Tomás Ó Sé got chatting to Jack O’Connor recently and something his former manager said about Dublin, Kerry and the five in a row struck a chord with Ó Sé.
“He made a good point,” said Ó Sé. “He said there’s probably far more talk about the five in a row down in Kerry than there would be in Dublin. Because of the history that’s there in Kerry, and because of the heartache that’s there from ’82. Like, any time you mention the five in a row to a Kerry person, they’ll immediately think of (Seamus) Darby and they’ll think of that goal.”
Tomás’ uncle, Páidí, was playing for Kerry in 1982 when Darby came off the bench to score the winning goal for Offaly, denying Mick O’Dwyer’s side the five in a row.
You might imagine then Tomás would love nothing more than to see his county stop Dublin from finally reaching the Holy Grail this weekend. To correct the record book in some small way?
“I don’t know, maybe it’s the romantic in me, but if Dublin were to do the five in a row, it won’t be the end of the world,” responded Ó Sé.
A lot of fellas in Kerry are worried that the fivei in a row will be done but look, if they do it, they’ll deserve it.
Between Páidí and Tomás, they have 13 All-Ireland senior medals yet neither of them probably went into any of those finals with as little expectation upon them as the Kerry team this weekend.
It’s an observation Tomás can’t argue with, describing it as a ‘free shot’ for the Kingdom.
It was a point he made in the course of answering whether Peter Keane, previously the Kerry minor manager, is ready for the challenge of Dublin.
“I’d imagine there is a huge difference between minor and senior,” acknowledged Ó Sé.
“He brought his whole team with him, the selectors, Tommy (Griffin) included.
I wouldn’t really necessarily say if he loses this year... like, I think it’s a free shot. Kerry have a free shot at this because everybody in the whole country reckons that Dublin are going to win this.
“The whole country can’t make an argument for Kerry winning it, so it is a free shot, so in that regard the same pressure (isn’t there), and I know there is pressure there, but as long as it’s not a major collapse, there will be a certain leeway given.”
That, of course, may be perceived as possibly the most Kerry comment ever made — that the pressure is all on Dublin.
But Ó Sé says he genuinely believes it and reckons that this is a special Dublin side his county will come up against.
To make his point, he rewinds a decade to 2009 when he was part of a Kerry team that beat Dublin by 17 points in the All-Ireland quarter- finals.

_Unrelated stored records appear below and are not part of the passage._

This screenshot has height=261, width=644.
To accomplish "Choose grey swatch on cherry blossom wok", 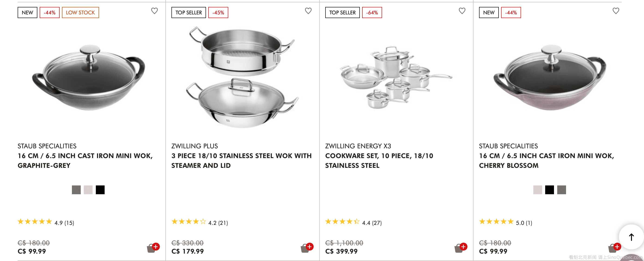I will [x=561, y=190].
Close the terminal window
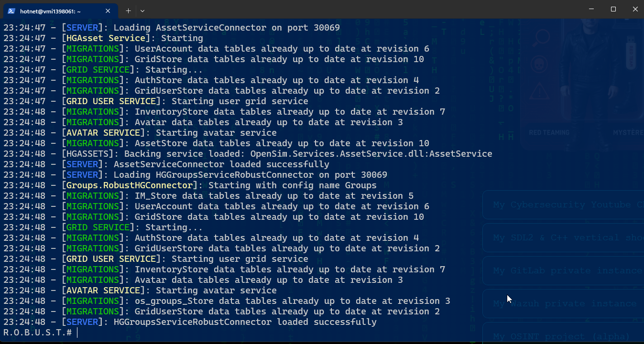Image resolution: width=644 pixels, height=344 pixels. 634,10
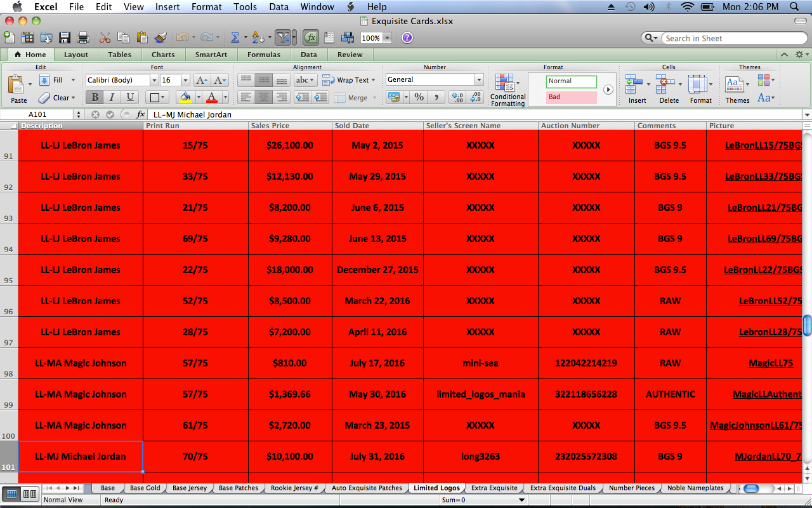Click the Percent Style button

pos(419,97)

“We knew that it was knockout and that if we just threw it at them, we could get on top of them, the start we got was electric and we just kept going at them,” he said.
“I think that Dublin team there now wouldn’t allow that to happen. Because that team of ’09 hadn’t crossed the line, the belief was sucked out of them a lot quicker than it would be this team.
Like, Tyrone hit Dublin last year and they didn’t panic, whereas I think they did panic (in ’09) and we got inside their heads and it was game over before we knew it.
Nobody could have predicted the winning streak Dublin would go on over the following decade.
They’re on the brink of their seventh All-Ireland win in nine seasons now and Ó Sé reckons that, should things continue in this vein, it could be time for an official intervention to level out the playing field again.
“It is scary when you think of the population up there, whatever it is, 1.3 or 1.4 million, could go up in the next 10 years to 2 million,” said Ó Sé.
“And you’re just looking on at thinking, ‘Wow, they’ve harnessed everything here, they’re organised and if they stay going along this track...’
Like, look at the way they’ve even evolved over the last five, six or seven years, there will be more Brian Fentons, more Ciaran Kilkennys.
“But then, I was talking to Pillar Caffrey lately and he has a belief, you take Jim Gavin out, you take Cluxton out of it, take a couple of the more senior players out, and they lose something.
“I’d give it time but if it’s a case that they’re winning six, seven, definitely something then will have to be done down the road, because it would be an issue.
“You cannot say that the resources they have, the numbers they have, do not make a difference.”
But what would you do?
“I don’t know,” shrugged Ó Sé. “I don’t agree with fellas saying it’s financial doping at the same time.
“Whatever numbers they have, Dublin have organised themselves, and they didn’t do anything wrong by organising themselves. They just organised themselves to a level where it’s a constant flow coming through now.”